| Work required |
Set down every entry exactly as given. Pictures are to be left out.

| Data shown |
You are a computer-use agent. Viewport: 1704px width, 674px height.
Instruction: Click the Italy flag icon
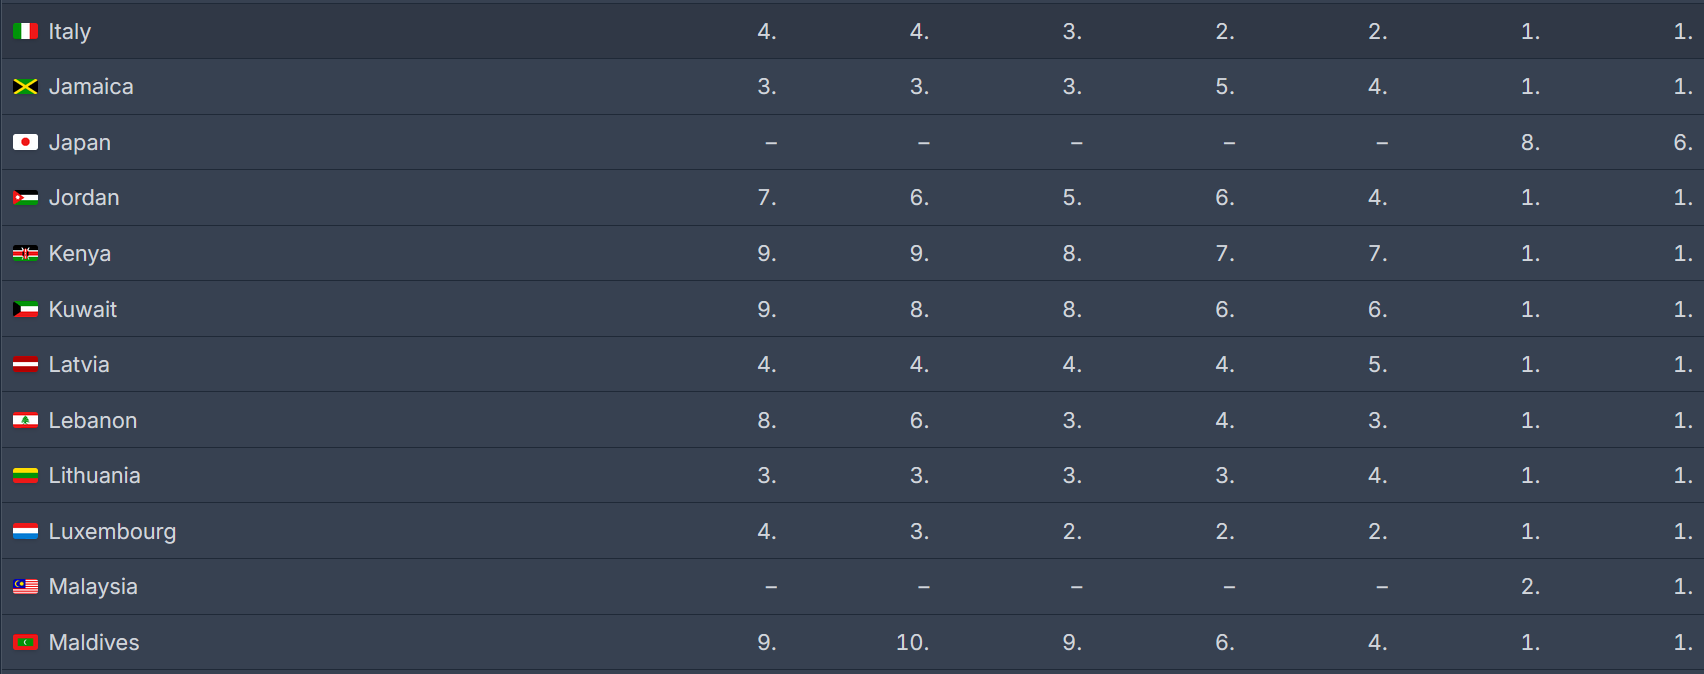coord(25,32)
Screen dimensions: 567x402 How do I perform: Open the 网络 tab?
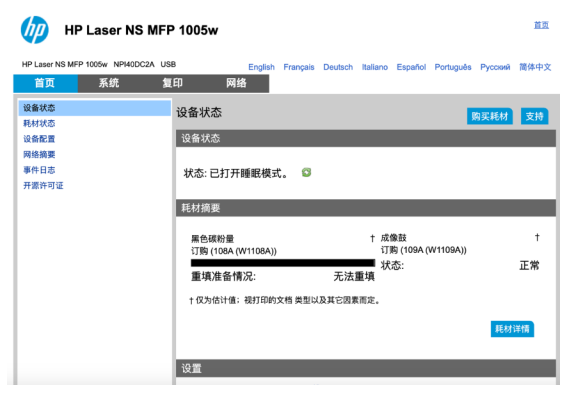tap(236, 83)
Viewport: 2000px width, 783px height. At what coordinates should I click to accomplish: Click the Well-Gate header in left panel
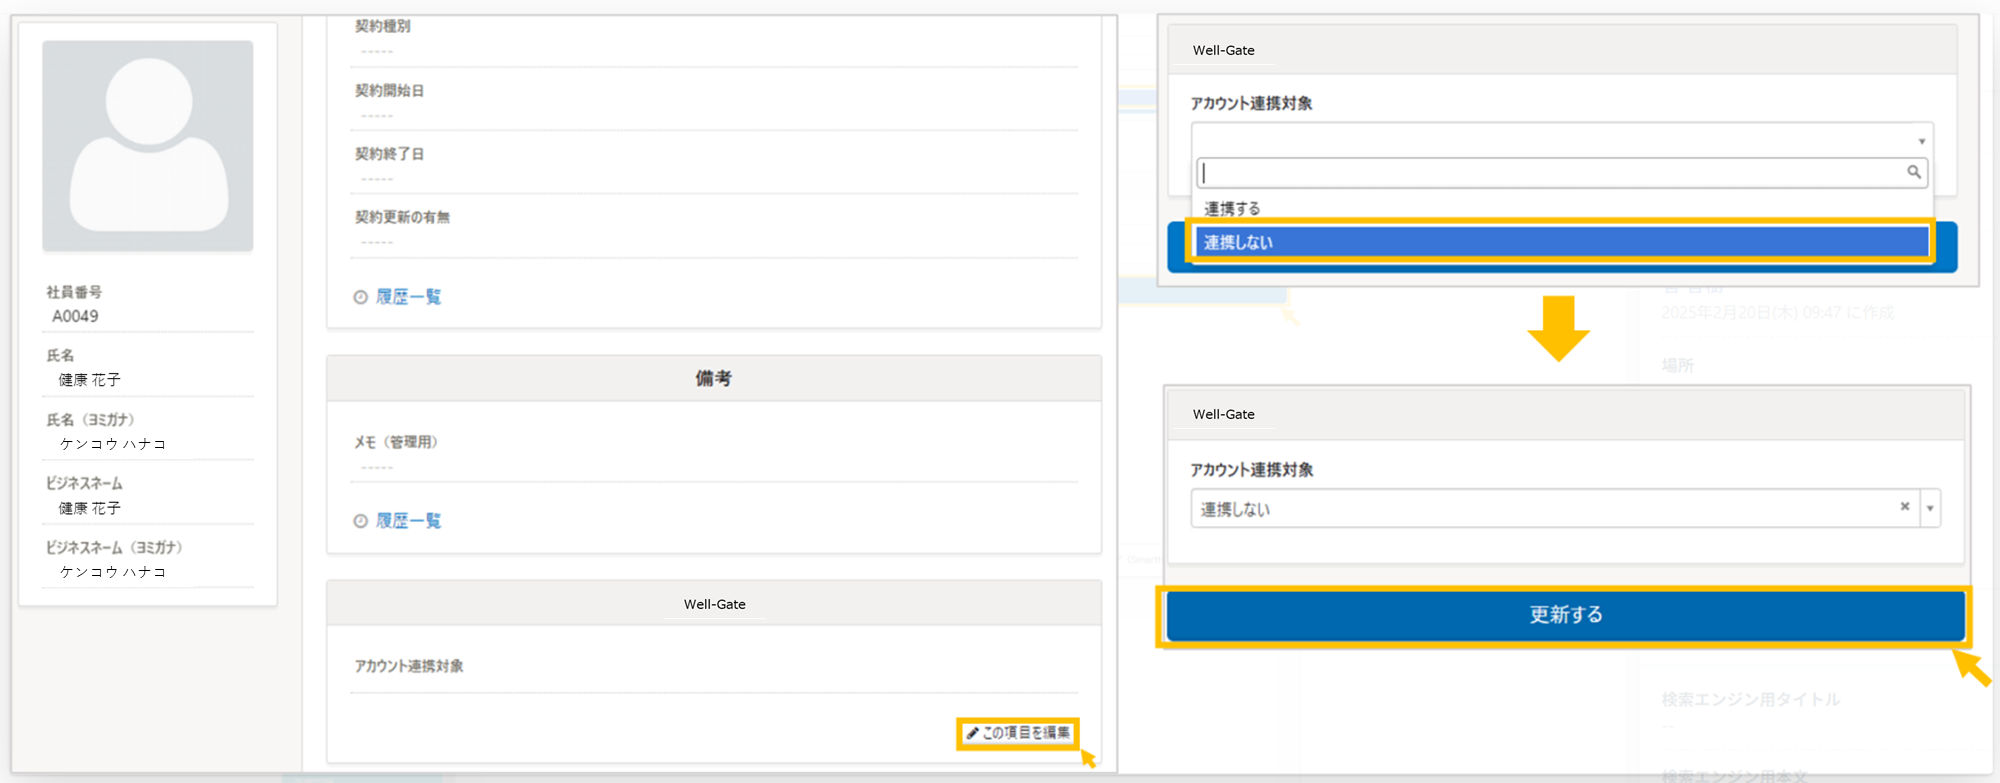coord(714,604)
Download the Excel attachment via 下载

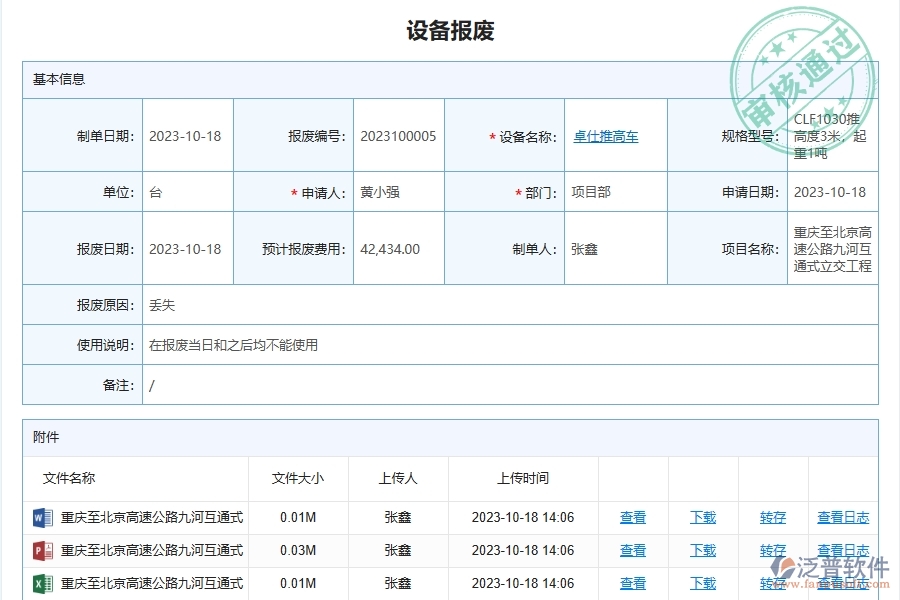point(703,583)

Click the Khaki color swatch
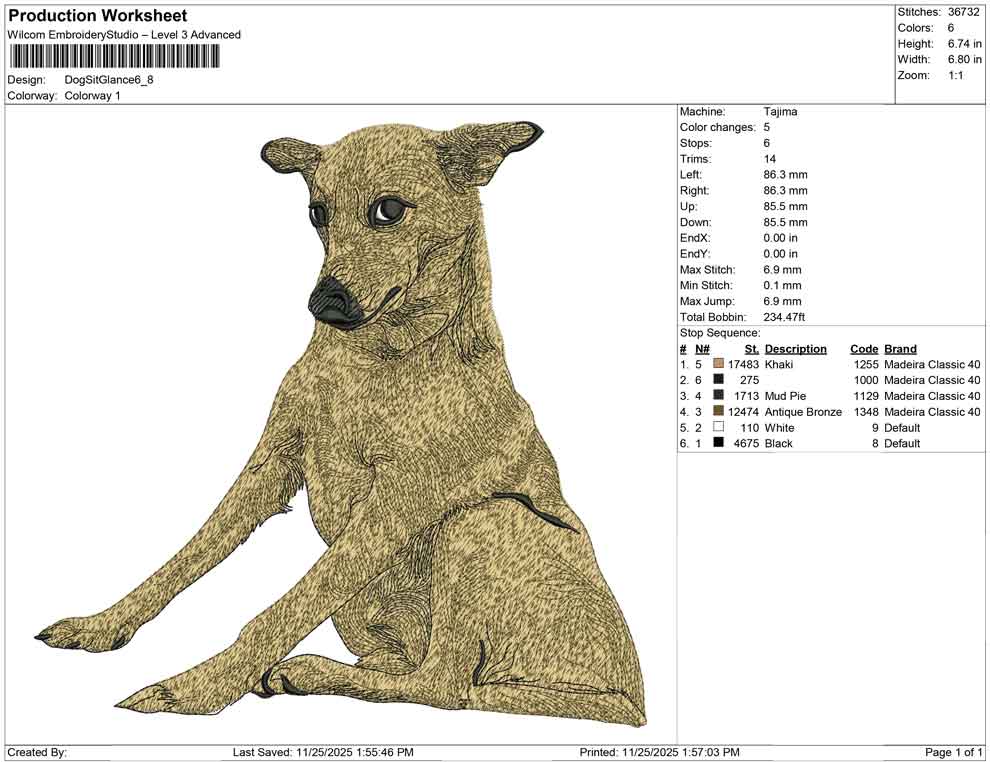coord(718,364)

| Response |
You are a computer-use agent. Viewport: 1704px width, 674px height.
Instruction: Click the Italy flag icon
coord(25,32)
Screen dimensions: 567x402 How do I perform: Open the 网络 tab?
tap(236, 83)
Viewport: 2000px width, 783px height. At what coordinates should I click to accomplish: Click the Well-Gate header in left panel
coord(714,604)
Download the Excel attachment via 下载

point(703,583)

Click the Khaki color swatch
coord(718,364)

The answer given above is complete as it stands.